Mittwoch, 25. November 2009

DB2 Tablespace State "Backup Pending. Load in Progress."

The load utility of DB2 is a strange thing as it does certain things much faster than using the command line processor but on the other hand goes different transactional ways to complete its work.

One outcome of a load process gone wild (or rather: being interrupted before completing its work) could be that it leaves the tablespace in the state "Backup Pending. Load in Progress" (0x0820) with which DB2 notifies that it still needs a backup, recovery or rollforward usually done by load.

You still can access the tablespace, but any structural/transactional change will be denied due to the status (note that the status of all the associated tables could be "normal") of the tablespace.

For a concise overview of the backup/recovery levels and strategies of DB2 you could have a look at this page.

DB2 buffer pool "4096" has no more pages

Yesterday, we found a customer´s database in a strange state.

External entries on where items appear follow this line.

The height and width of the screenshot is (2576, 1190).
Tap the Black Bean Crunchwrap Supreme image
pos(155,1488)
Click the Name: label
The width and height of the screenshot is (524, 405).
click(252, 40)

Whenever doing some of the more bandwith-demanding ETL operations, we were presented with the annoying error message:

Operation could not be performed, because buffer pool has no more pages left.

After some internet search, we found out that these ids belong to buffer pools (so called hidden, for most serious cases under-dimensioned buffer pools - kind of replacement tires) that are not officially assigned to the relevant tablespaces, but that get used once the memory manager cannot start the actually assigned pools, e.g., due to memory shortage.

The database finally had to be restarted (online activation of the buffer pools did not work) in order to get the state back to normal.

Date Type Conversion When Federating Oracle into DB/2

Federation (or DB-Link depending on the target DWH platform) is a most convenient way to connect your staging area to your data sources.

There is the golden rule not to stretch the tempting, modern capabilities of that feature to much, hence to first replicate, then transform the data.

There are nevertheless a few issues left that may still hurt you mostly around the builtin data type conversions, especially when formulating the mostly temporally constrained replication conditions.

So, DB2 9.5 represents oracle´s DATE as a TIMESTAMP - hence be sure to use CURRENT_TIMESTAMP instead of CURRENT_DATE!